Sensitivity is a fundamental quantity in differential privacy that measures the maximum change a single individual’s data can cause in the output of a query function. It determines the amount of noise needed to make a mechanism differentially private: the higher the sensitivity, the more noise is required to mask any one person’s contribution. The concept is formally defined in DWORK2014 (Definition 3.1).

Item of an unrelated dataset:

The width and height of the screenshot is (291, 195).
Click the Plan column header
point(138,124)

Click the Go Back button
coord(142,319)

For a function f: N^|X| → R^k mapping databases to real-valued vectors, the L1 sensitivity (or global sensitivity) is:
Delta_1 f = max_{x,y : ||x-y||_1 = 1} ||f(x) - f(y)||_1
where the maximum is over all pairs of neighboring databases (databases differing in exactly one record). The L2 sensitivity is defined analogously:
Delta_2 f = max_{x,y : ||x-y||_1 = 1} ||f(x) - f(y)||_2
The L1 sensitivity governs the noise calibration for the Laplace mechanism (noise scale b = Delta_1 f / epsilon), while the L2 sensitivity governs the Gaussian mechanism (noise sigma >= c * Delta_2 f / epsilon). Since ||v||_2 ⇐ ||v||_1 for all vectors v, and the inequality can be strict by a factor of sqrt(k) for k-dimensional outputs, the Gaussian mechanism can require substantially less noise than the Laplace mechanism for high-dimensional queries.

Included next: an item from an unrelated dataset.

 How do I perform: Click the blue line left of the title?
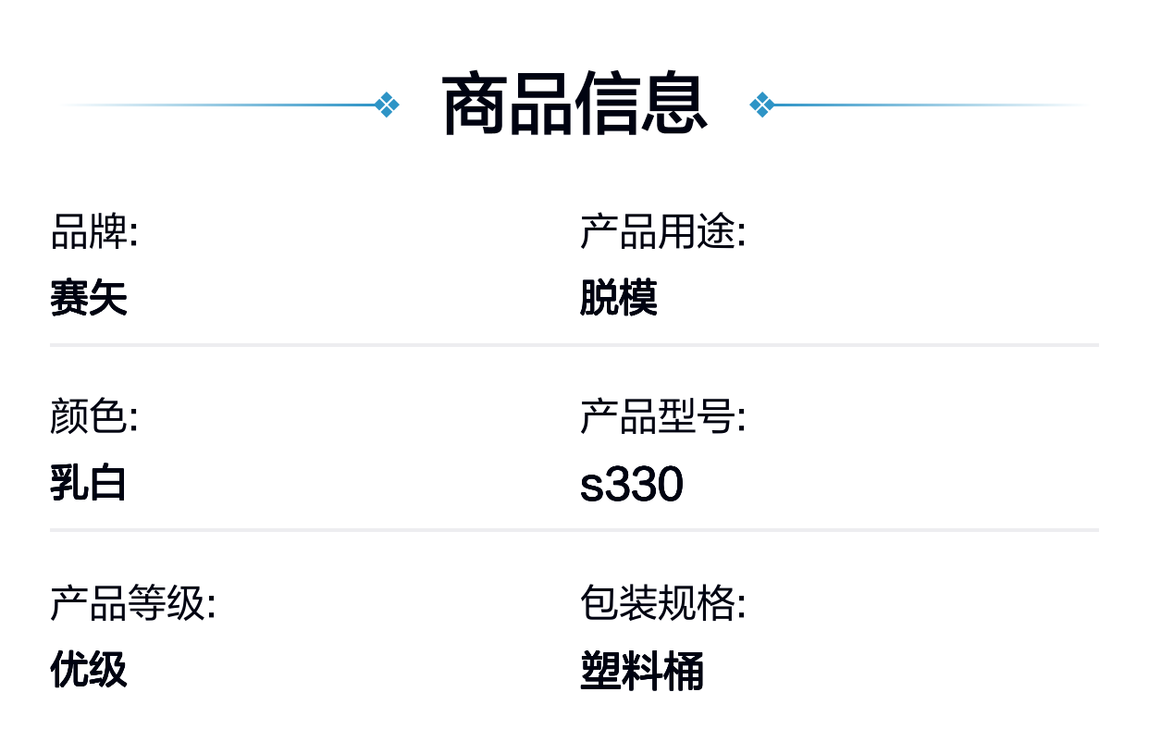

In the context of certified approximate unlearning, sensitivity plays a dual role. First, it quantifies how much a single training point influences the trained model parameters — the “data influence” that unlearning must remove. Second, mechanisms like gradient clipping and model clipping artificially bound this influence (enforce bounded sensitivity) so that a controlled amount of noise suffices to provide certified unlearning guarantees. In Certified Unlearning for Neural Networks, gradient clipping to radius C ensures that the per-step sensitivity is bounded by 2C, enabling the privacy analysis.
Key Details
- Counting queries have sensitivity 1 (adding or removing one person changes the count by at most 1)
- Histogram queries over disjoint cells also have sensitivity 1 (each person affects exactly one cell)
- For a vector of m counting queries, the L1 sensitivity can be as large as m (one person might affect every query), but the L2 sensitivity is at most sqrt(m)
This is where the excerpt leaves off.